Re: Win32 rename()/unlink() questions - Mailing list pgsql-hackers

From Mike Mascari
Subject Re: Win32 rename()/unlink() questions
Date
Msg-id 3D8B4C74.2050708@mascari.com
Whole thread Raw
In response to Re: Win32 rename()/unlink() questions  (Stephan Szabo <sszabo@megazone23.bigpanda.com>)
Responses Re: Win32 rename()/unlink() questions  (Bruce Momjian <pgman@candle.pha.pa.us>)
Re: Win32 rename()/unlink() questions  (Bruce Momjian <pgman@candle.pha.pa.us>)
List pgsql-hackers
I wrote:
> Stephan Szabo wrote:>>
>> The question is, what happens if two people have the file open
>> and one goes and tries to delete it?  Can the other still read
>> from it?
> 
> Yes.
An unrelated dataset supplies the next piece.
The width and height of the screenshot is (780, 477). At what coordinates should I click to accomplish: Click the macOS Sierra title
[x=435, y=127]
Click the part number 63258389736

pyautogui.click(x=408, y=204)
I just tested it and it worked. I'll test Bruce's scenario as well:
> 
> foo contains: "FOO"
> bar contains: "BAR"
> 
> 1. Process 1 opens "foo"
> 2. Process 2 opens "foo"
> 3. Process 1 calls MoveFile("foo", "foo2");
> 4. Process 3 opens "foo" <- Successful?
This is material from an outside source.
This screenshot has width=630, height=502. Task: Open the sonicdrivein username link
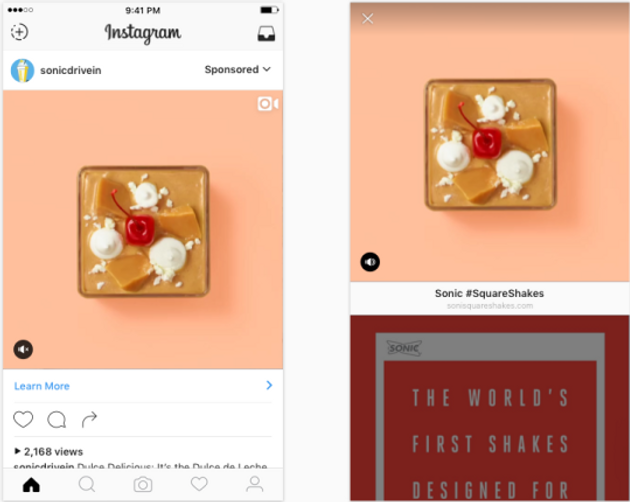71,70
> 5. Process 1 calls MoveFile("bar", "foo");
> 6. Process 4 opens "foo" <- Successful?
> 7. Process 1 calls DeleteFile("foo2");
> 8. Process 1, 2, 3, 4 all read from their respective handles.

Process 1: "FOO"
Process 2: "FOO"
Process 3: Error - File does not exist
Process 4: "BAR"

Its interesting in that it allows for Unix-style rename() and 
unlink() behavior, but with a race condition. Without Stephan's 
two MoveFile() trick and the FILE_SHARE_DELETE flag, however, 
the result would be Access Denied. Are the places in the backend 
that use rename() and unlink() renaming and unlinking files that 
are only opened for a brief moment by other backends?